2. In Paragraph 1, A cell assembly characterized by further including a compressible pad disposed between the plurality of cell units.
3. In Paragraph 2, A cell assembly characterized in that the thermal barrier cover further includes a folded portion that is folded in two layers between one of the plurality of cell units and the compressible pad.
4. In Paragraph 3, A cell assembly characterized in that the thermal barrier cover further includes a folded portion that is overlapped in two layers between another of the plurality of cell units and the compressible pad.
5. In Paragraph 2, A cell assembly characterized in that the thermal barrier cover extends along both sides and the top surface of the compressible pad.
6. In Paragraph 1, A cell assembly characterized in that the above thermal barrier cover is a single structure.
7. In Paragraph 1, A cell assembly characterized in that the battery cells provided to two adjacent cell units among the plurality of cell units are connected in series.
8. In Paragraph 1, A cell assembly characterized in that each of the above plurality of cell units comprises a plurality of battery cells connected in parallel.
9. In Paragraph 1, The above thermal barrier cover includes a plurality of unit covers separated from each other, and A cell assembly characterized in that each of the plurality of unit covers of the thermal barrier cover is connected to at least one of the plurality of cell units.
10. In Paragraph 1, A cell assembly characterized in that the thermal barrier cover has a plurality of grooves for accommodating the plurality of cell units.
11. In Paragraph 1, A cell assembly characterized by further including a pair of side beams spaced apart with the plurality of cell units above in between.

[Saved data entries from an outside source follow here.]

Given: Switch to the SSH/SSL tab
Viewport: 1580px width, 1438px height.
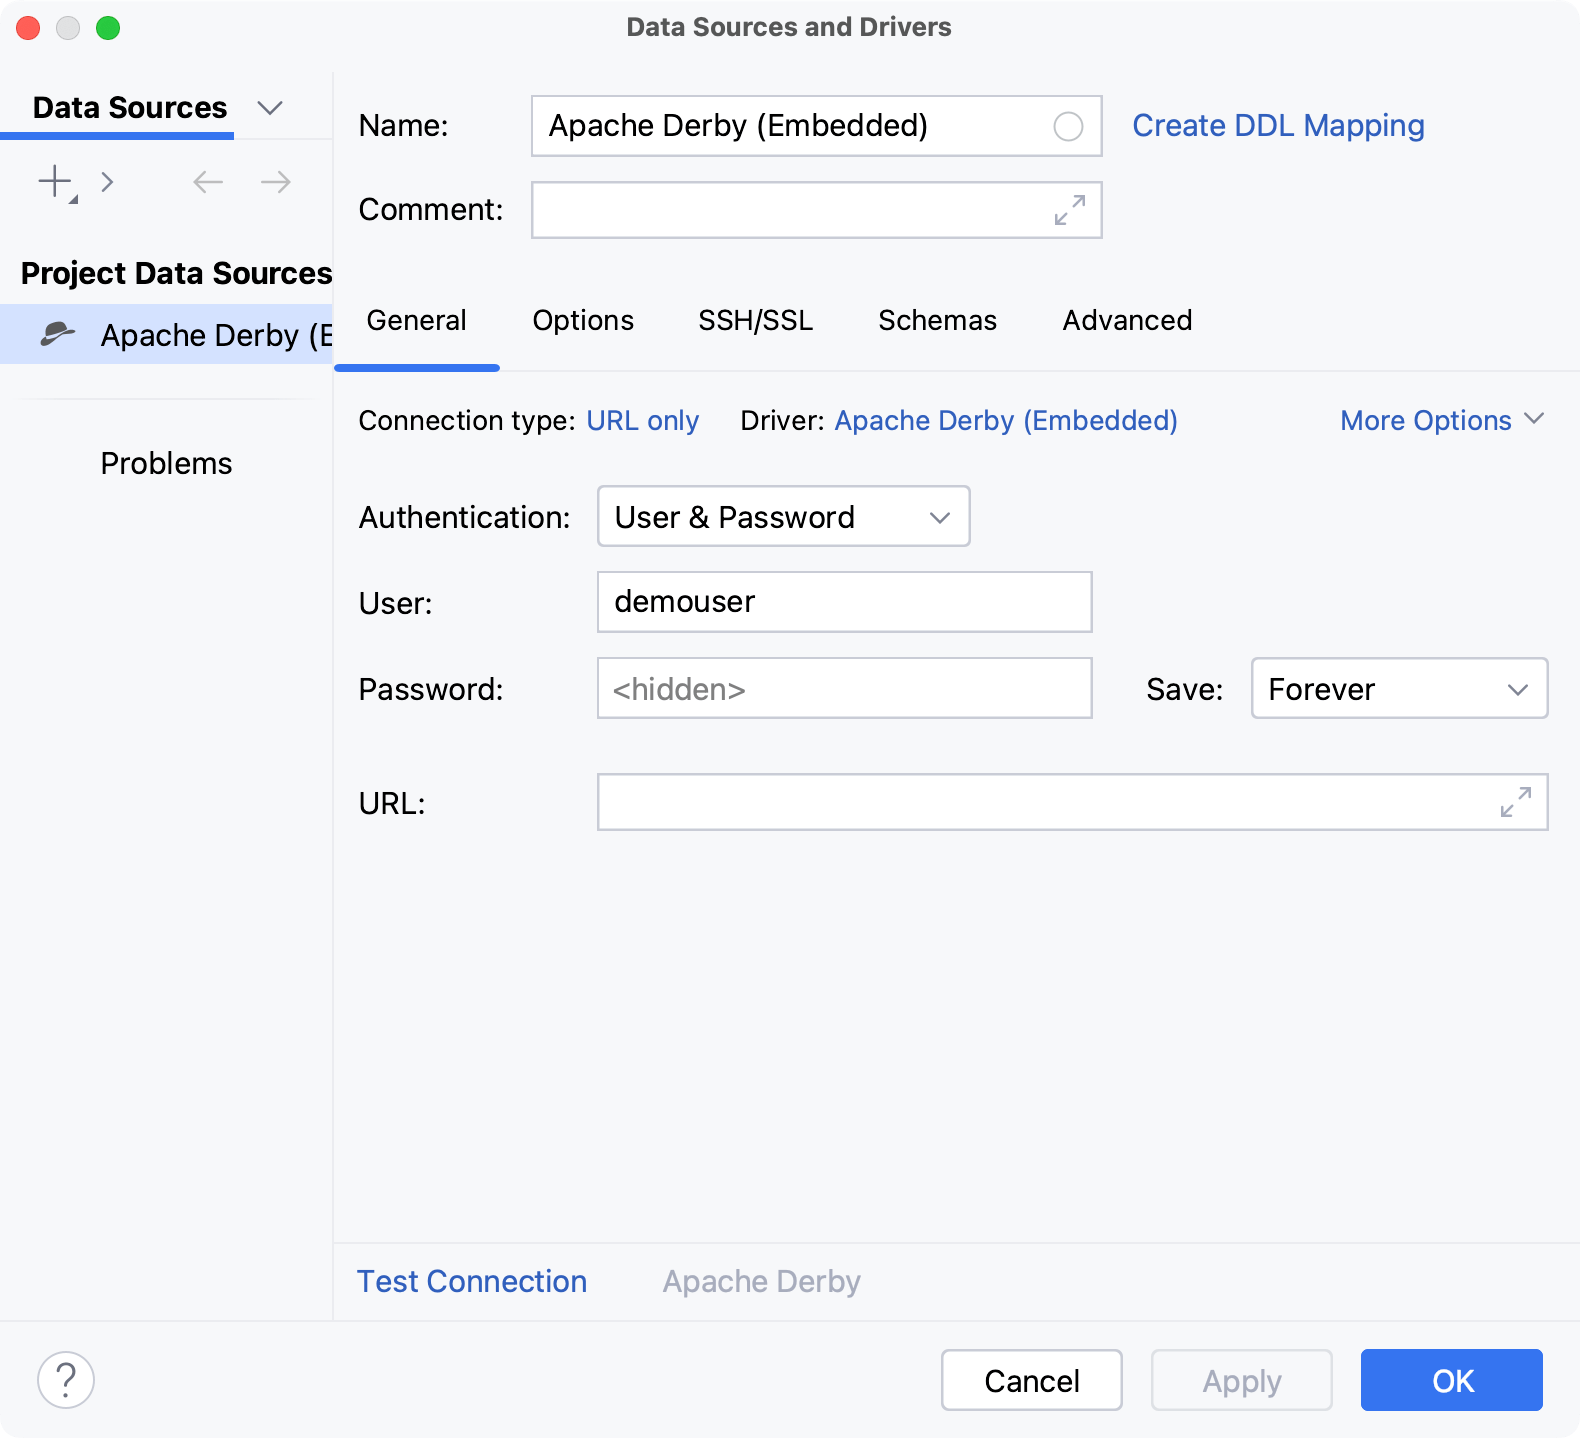Looking at the screenshot, I should pyautogui.click(x=755, y=321).

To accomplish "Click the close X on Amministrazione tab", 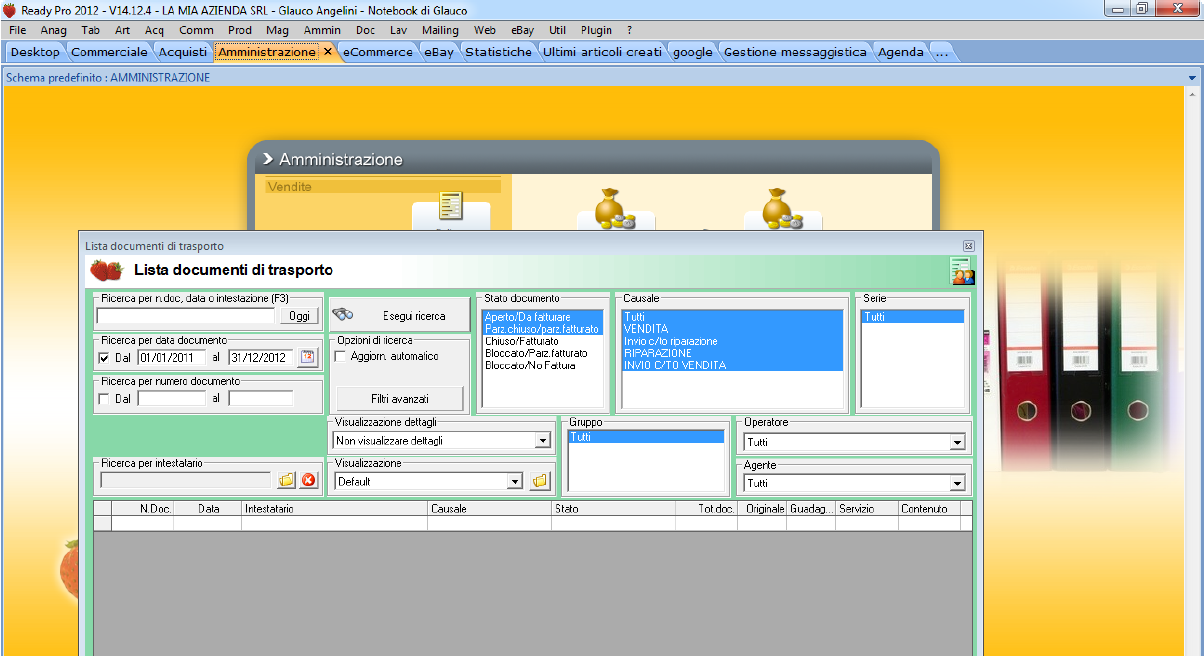I will [328, 52].
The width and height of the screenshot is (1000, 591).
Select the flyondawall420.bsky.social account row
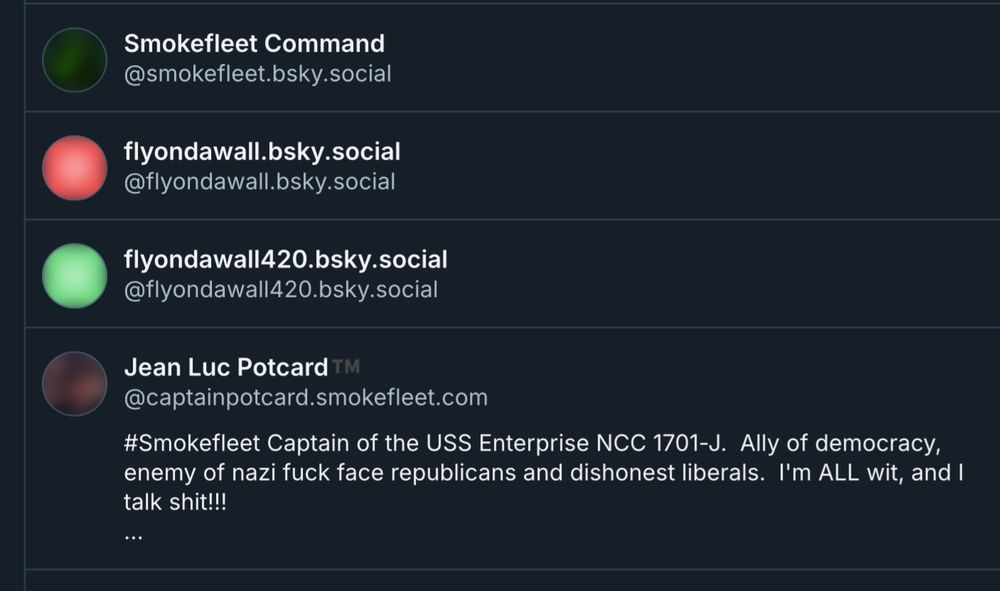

12. In Paragraph 1, A cell assembly characterized by further including a case surrounding the plurality of cell units attached to the thermal barrier cover.
13. A step of preparing a thermal barrier cover having a plurality of cell attachment areas spaced apart from each other in the first room; A step of attaching a plurality of battery cells to a plurality of cell attachment areas of the thermal barrier cover; and A step of folding the thermal barrier cover along a plurality of folding lines; Includes, A method for manufacturing a cell assembly, wherein each of the plurality of folding lines is located between two adjacent cell attachment regions among the plurality of cell attachment regions of the thermal barrier cover.
14. In Paragraph 13, The method further includes the step of attaching a compressible pad to the pad attachment area of the thermal barrier cover. A method for manufacturing a cell assembly, characterized in that the step of folding the thermal barrier cover further folds the thermal barrier cover along a folding line located between any one of the plurality of cell attachment areas and the pad attachment area.
15. In Paragraph 13, A method for manufacturing a cell assembly characterized in that the thermal barrier cover is folded to have a plurality of grooves, and each of the plurality of grooves of the thermal barrier cover accommodates at least one corresponding among the plurality of battery cells.